— What you will do —
Pictures are to be left out, and only the lines from the one containing "Given: Click the Presencial platform badge" through the last line of the data are to be returned exactly.

[Pixel coordinate grounding data]
BEGIN

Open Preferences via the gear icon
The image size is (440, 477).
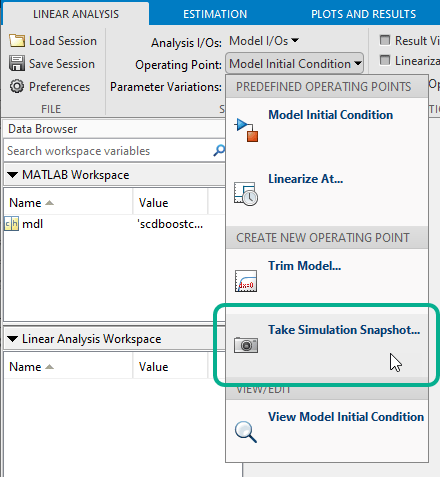click(x=17, y=86)
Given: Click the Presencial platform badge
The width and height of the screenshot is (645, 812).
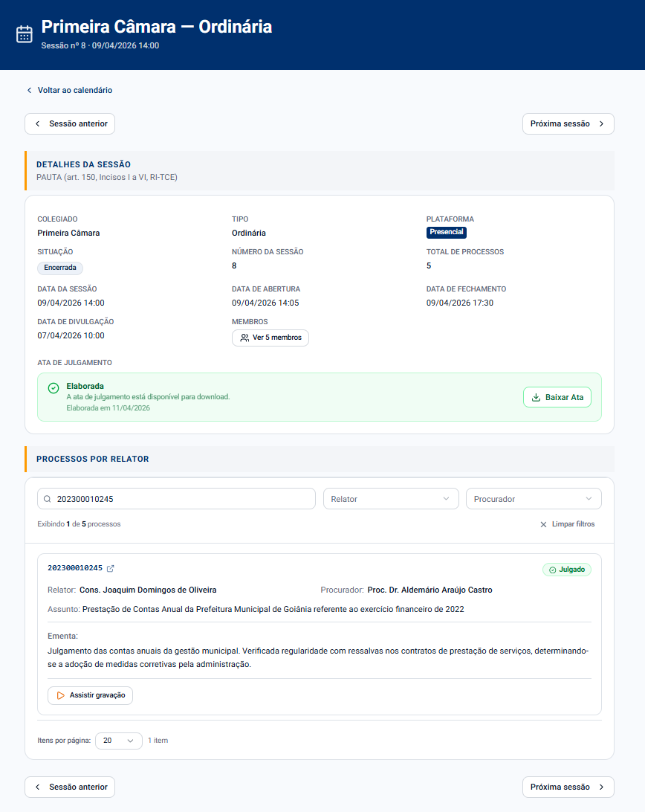Looking at the screenshot, I should tap(447, 232).
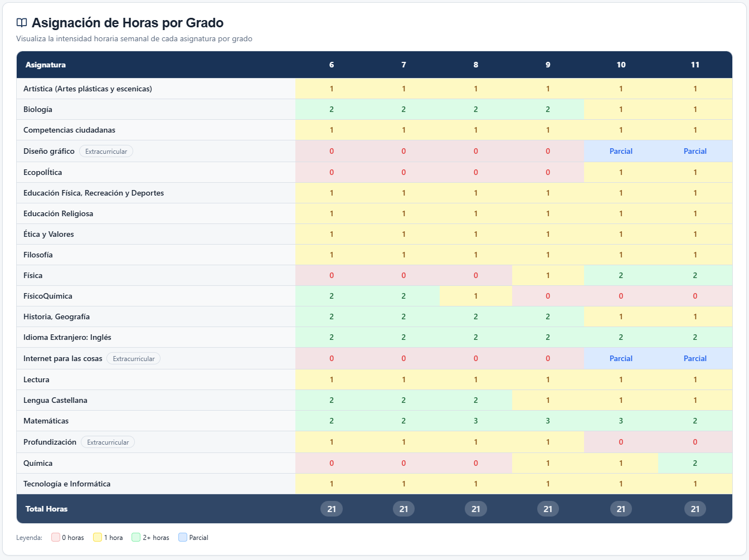749x560 pixels.
Task: Click the Extracurricular badge beside Internet para las cosas
Action: (133, 358)
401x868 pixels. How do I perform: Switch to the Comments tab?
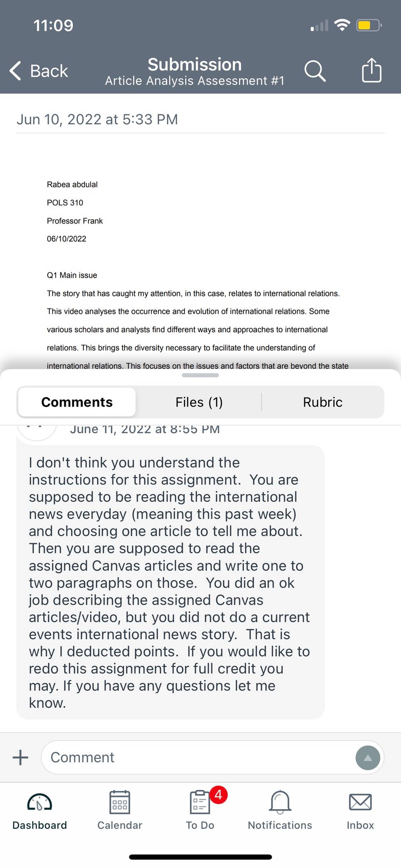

END

— Output of the exercise —
Given: Click the Presencial platform badge
The width and height of the screenshot is (645, 812).
Looking at the screenshot, I should tap(447, 232).
749x560 pixels.
Task: Click the Extracurricular badge beside Internet para las cosas
Action: (133, 358)
401x868 pixels. How do I perform: Switch to the Comments tab?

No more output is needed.